* **ПРИВЕДЕННЫЙ ТЕКСТ**:
========

Но с такой конструкцией неосторожности, по моему мнению, нельзя согласиться ни с точки зрения действующего права, ни еще более с точки зрения реформы законодательства. Автор противополагает опасные дея­ния, особо запрещенные законом, опасным деяниям, которые наказуемы не сами по себе, а только как неосторожное причинение вреда, и пола­гает, что этой последней группой исчерпывается объем неосторожности; но во всех законодательствах существует еще обширная группа нака­зуемой неосторожности причинения вреда деяниями, прямо запрещенными ввиду их опасности: хозяин дома не чистил це'лый год печные трубы, или мужик оставил во время топки ригу без надзора; от этого сгорел дом и имущество квартиранта или сгорела рига: как мы накажем виновного? Конечно, не за опасное деяние, а за вред, причиненный по неосторож­ности. Тот же вывод получится, если мы обратимся к тем случаям, когда деяние само по себе не воспрещено законом, а причиненный им вред наказуем: кто-нибудь, необдуманно придя в чужую квартиру, схватил ви­севшее на стене ружье, прицелился в находившегося в квартире посе­тителя, спустил курок, выстрел, однако, не последовал, хотя ружье и было заряжено, произошла осечка — опасное действие не наказуемо; выстрел произошел и причинил смерть — виновный отвечает по уложе­нию; за что же мы наказываем его: за опасное действие или за причи­ненное по неосторожности последствие? Далее, положение автора, что при наказуемости неосторожного последствия мы всегда наказываем "действия умышленные и опасные", также неверно, так как опасные действия, особо запрещенные в законе, для их наказуемости вовсе не требуют умышленности: кто-нибудь, разведя костер среди леса, ушел, оставив его непотушенным, и причинил лесной пожар; нужно ли для применения наказания доказывать, что ушедший умышленно оставил костер непотушенным?

========

* **ИСХОДНЫЕ ДАННЫЕ**:
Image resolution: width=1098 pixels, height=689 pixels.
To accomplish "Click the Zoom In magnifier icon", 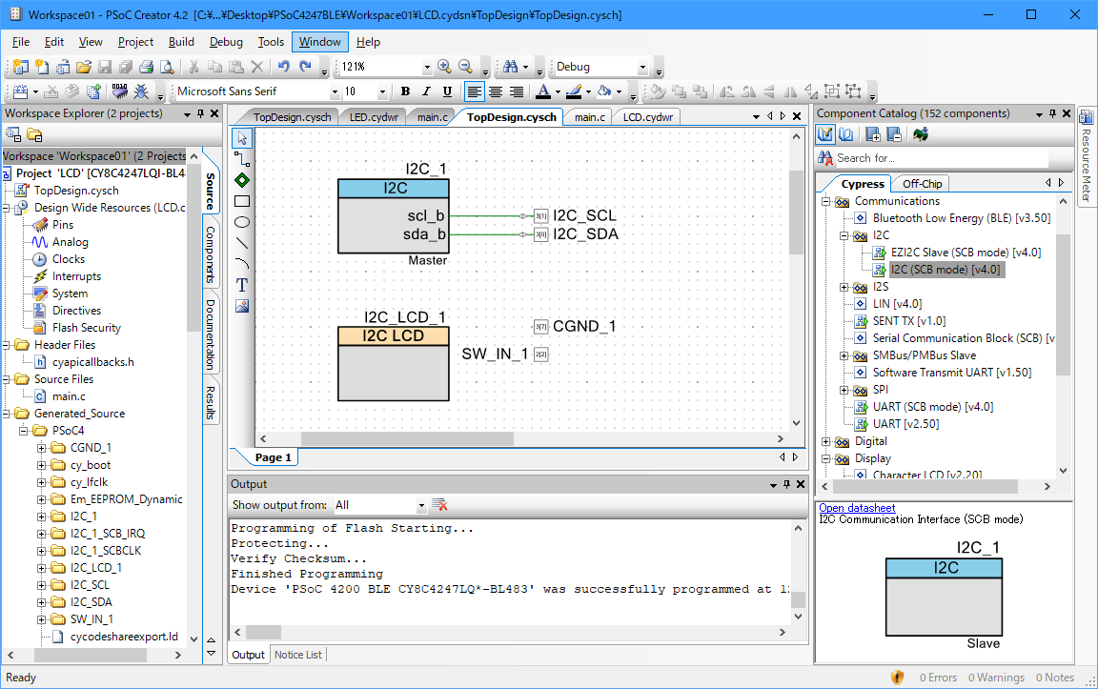I will pyautogui.click(x=444, y=67).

========

Процитируйте целиком текст о наказуемости неосторожности, не меняя в нем ни слова. Опирайтесь исключительно на приведенный текст.

* **РЕЗУЛЬТАТ ВЫПОЛНЕНИЯ**:
Но с такой конструкцией неосторожности, по моему мнению, нельзя согласиться ни с точки зрения действующего права, ни еще более с точки зрения реформы законодательства. Автор противополагает опасные дея­ния, особо запрещенные законом, опасным деяниям, которые наказуемы не сами по себе, а только как неосторожное причинение вреда, и пола­гает, что этой последней группой исчерпывается объем неосторожности; но во всех законодательствах существует еще обширная группа нака­зуемой неосторожности причинения вреда деяниями, прямо запрещенными ввиду их опасности: хозяин дома не чистил це'лый год печные трубы, или мужик оставил во время топки ригу без надзора; от этого сгорел дом и имущество квартиранта или сгорела рига: как мы накажем виновного? Конечно, не за опасное деяние, а за вред, причиненный по неосторож­ности. Тот же вывод получится, если мы обратимся к тем случаям, когда деяние само по себе не воспрещено законом, а причиненный им вред наказуем: кто-нибудь, необдуманно придя в чужую квартиру, схватил ви­севшее на стене ружье, прицелился в находившегося в квартире посе­тителя, спустил курок, выстрел, однако, не последовал, хотя ружье и было заряжено, произошла осечка — опасное действие не наказуемо; выстрел произошел и причинил смерть — виновный отвечает по уложе­нию; за что же мы наказываем его: за опасное действие или за причи­ненное по неосторожности последствие? Далее, положение автора, что при наказуемости неосторожного последствия мы всегда наказываем "действия умышленные и опасные", также неверно, так как опасные действия, особо запрещенные в законе, для их наказуемости вовсе не требуют умышленности: кто-нибудь, разведя костер среди леса, ушел, оставив его непотушенным, и причинил лесной пожар; нужно ли для применения наказания доказывать, что ушедший умышленно оставил костер непотушенным?